## [Your objective]
From top to bottom, retype the data exactly, passing over any picture.

:::::

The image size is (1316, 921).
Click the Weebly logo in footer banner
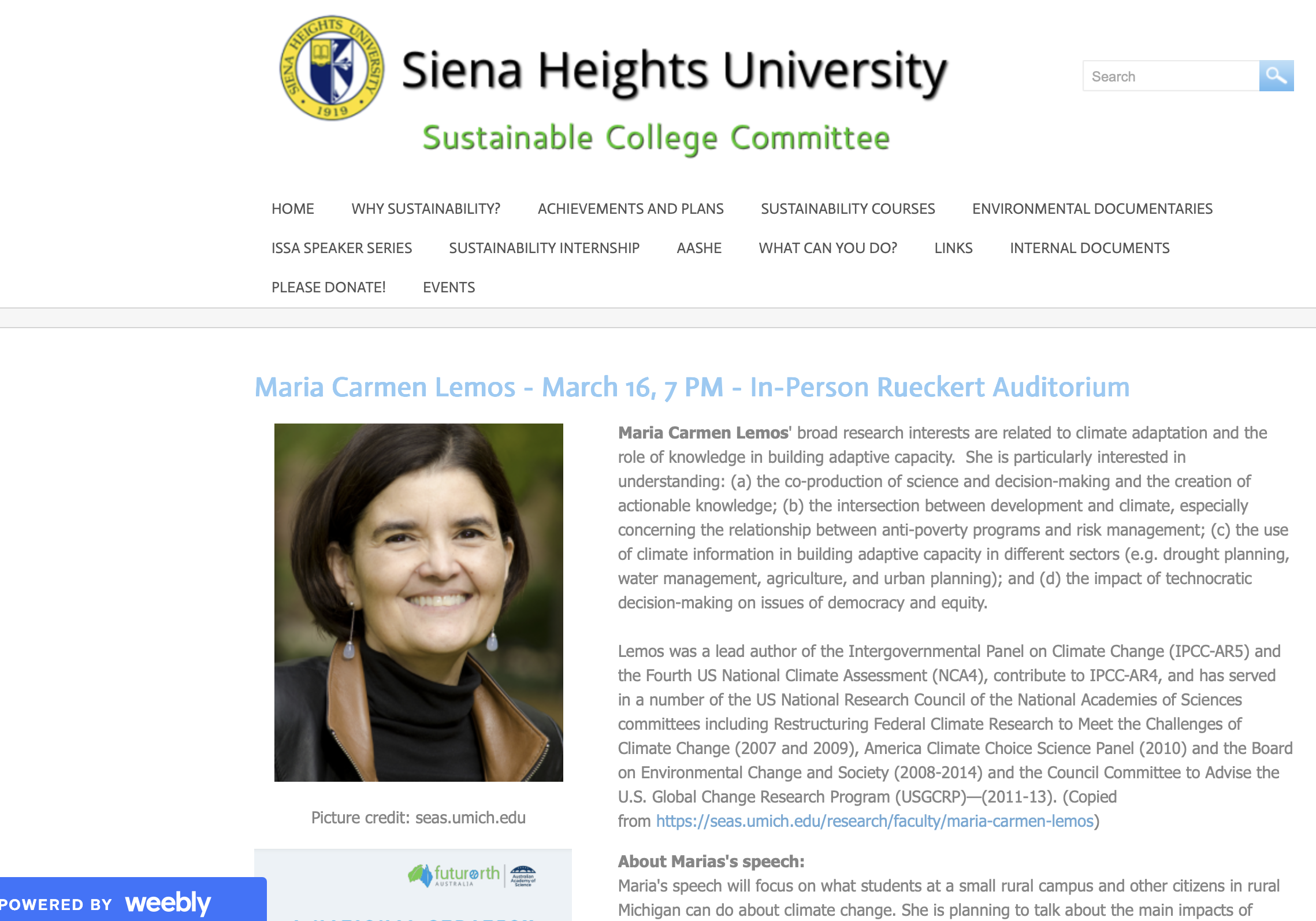point(168,903)
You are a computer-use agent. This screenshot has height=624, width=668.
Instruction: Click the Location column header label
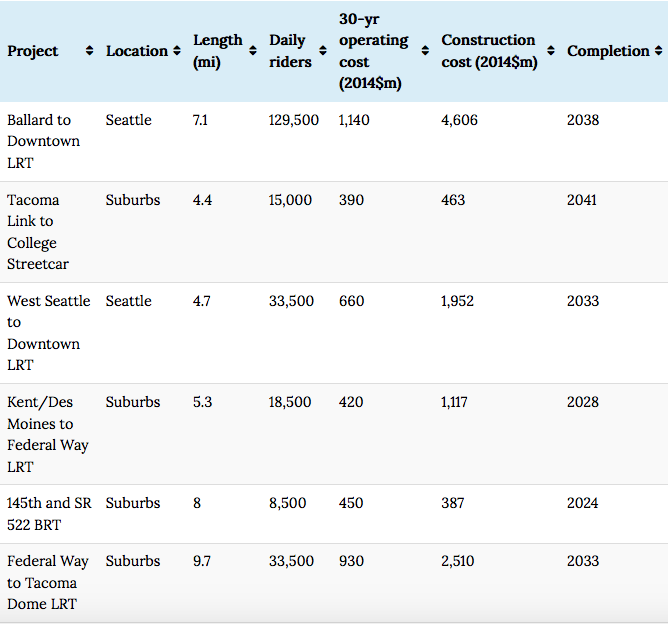pos(137,51)
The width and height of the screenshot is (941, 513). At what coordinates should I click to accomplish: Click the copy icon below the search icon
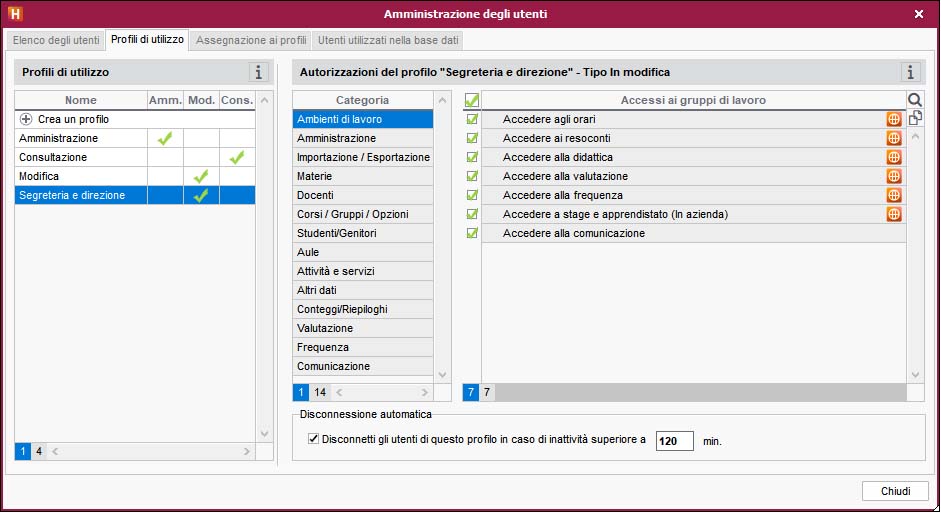[x=914, y=117]
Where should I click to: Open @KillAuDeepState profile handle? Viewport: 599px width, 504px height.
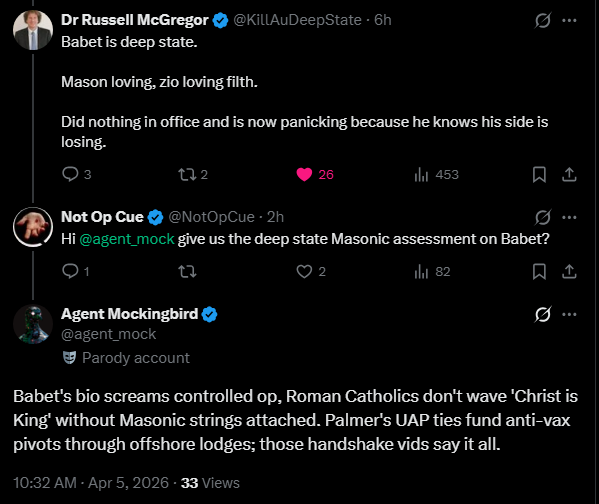point(297,20)
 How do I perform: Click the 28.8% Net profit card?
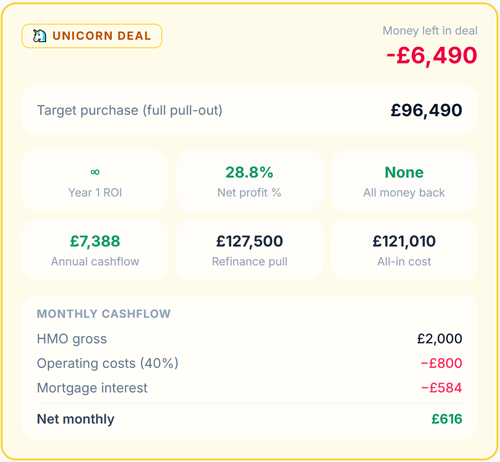(249, 181)
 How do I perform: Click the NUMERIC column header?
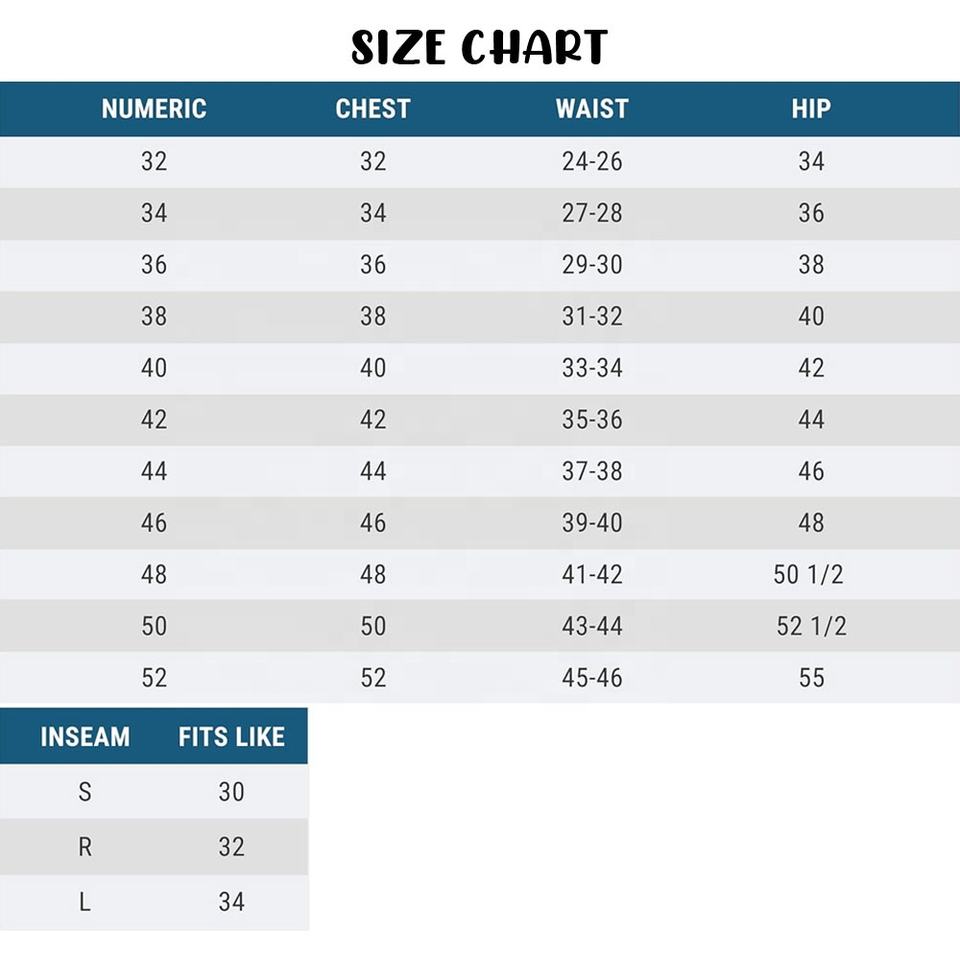pyautogui.click(x=154, y=109)
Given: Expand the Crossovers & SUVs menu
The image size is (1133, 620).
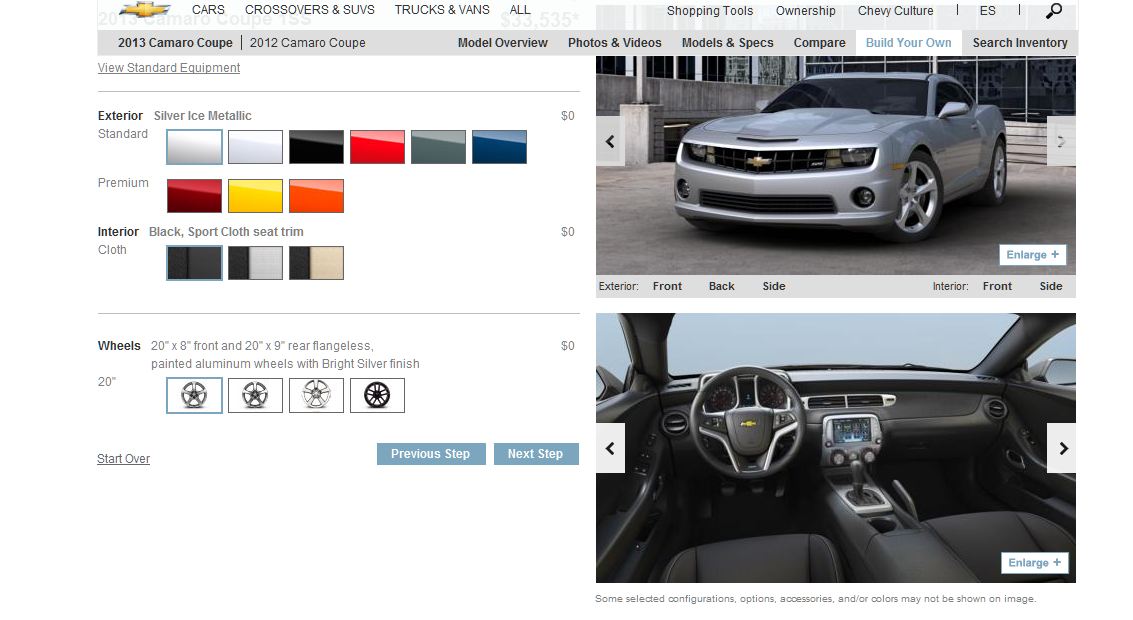Looking at the screenshot, I should (x=310, y=10).
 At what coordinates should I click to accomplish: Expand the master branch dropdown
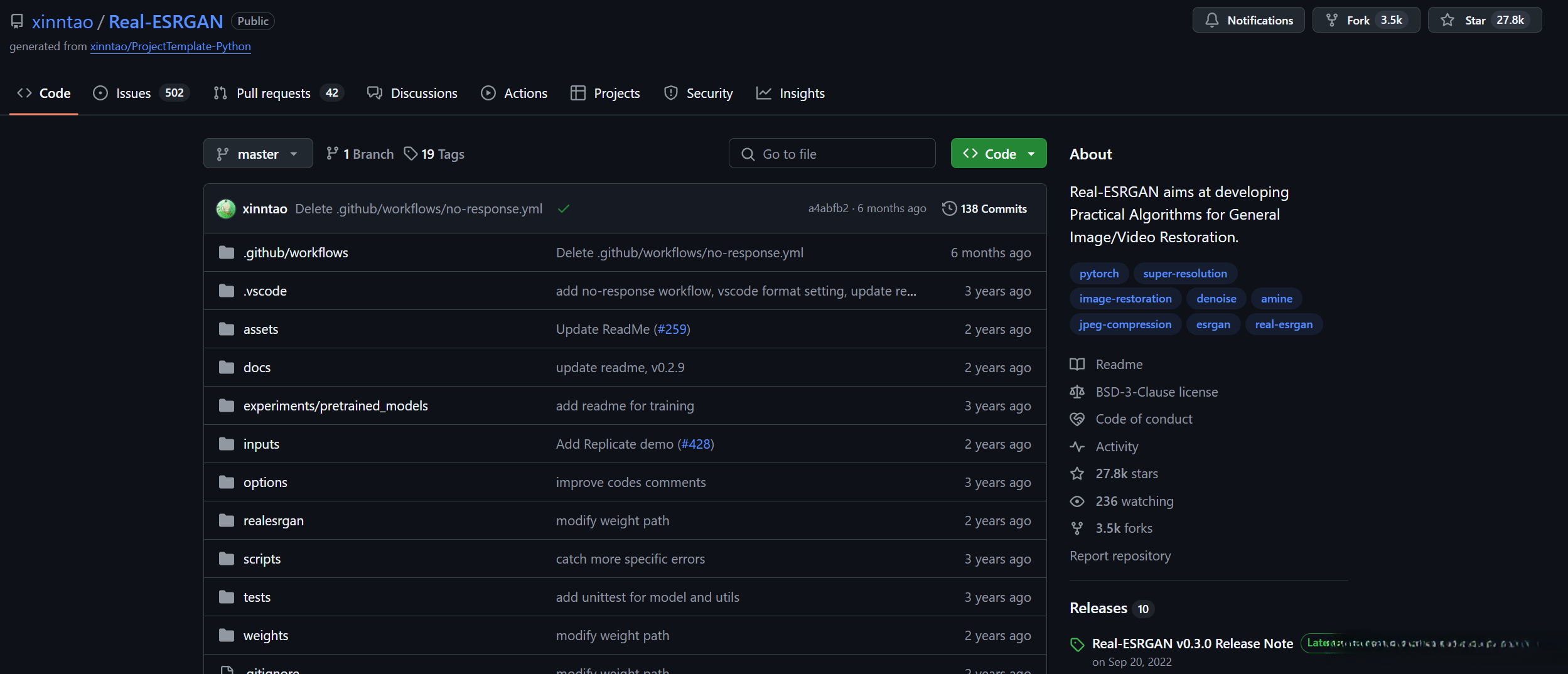[257, 154]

:::::

## [Written response]
The image size is (1316, 921).
Click the Weebly logo in footer banner
point(168,903)
You are a computer-use agent. This screenshot has height=624, width=668.
Instruction: Click the Location column header label
pos(137,51)
The width and height of the screenshot is (941, 513). At what coordinates should I click to accomplish: Click the copy icon below the search icon
[x=914, y=117]
Where should I click to: Open @KillAuDeepState profile handle? Viewport: 599px width, 504px height.
point(297,20)
 How do I perform: Click the 28.8% Net profit card?
(249, 181)
 How do I perform: Click the NUMERIC column header?
pyautogui.click(x=154, y=109)
Given: Expand the Crossovers & SUVs menu
The image size is (1133, 620).
Looking at the screenshot, I should (x=310, y=10).
 At what coordinates should I click to accomplish: Expand the master branch dropdown
[257, 154]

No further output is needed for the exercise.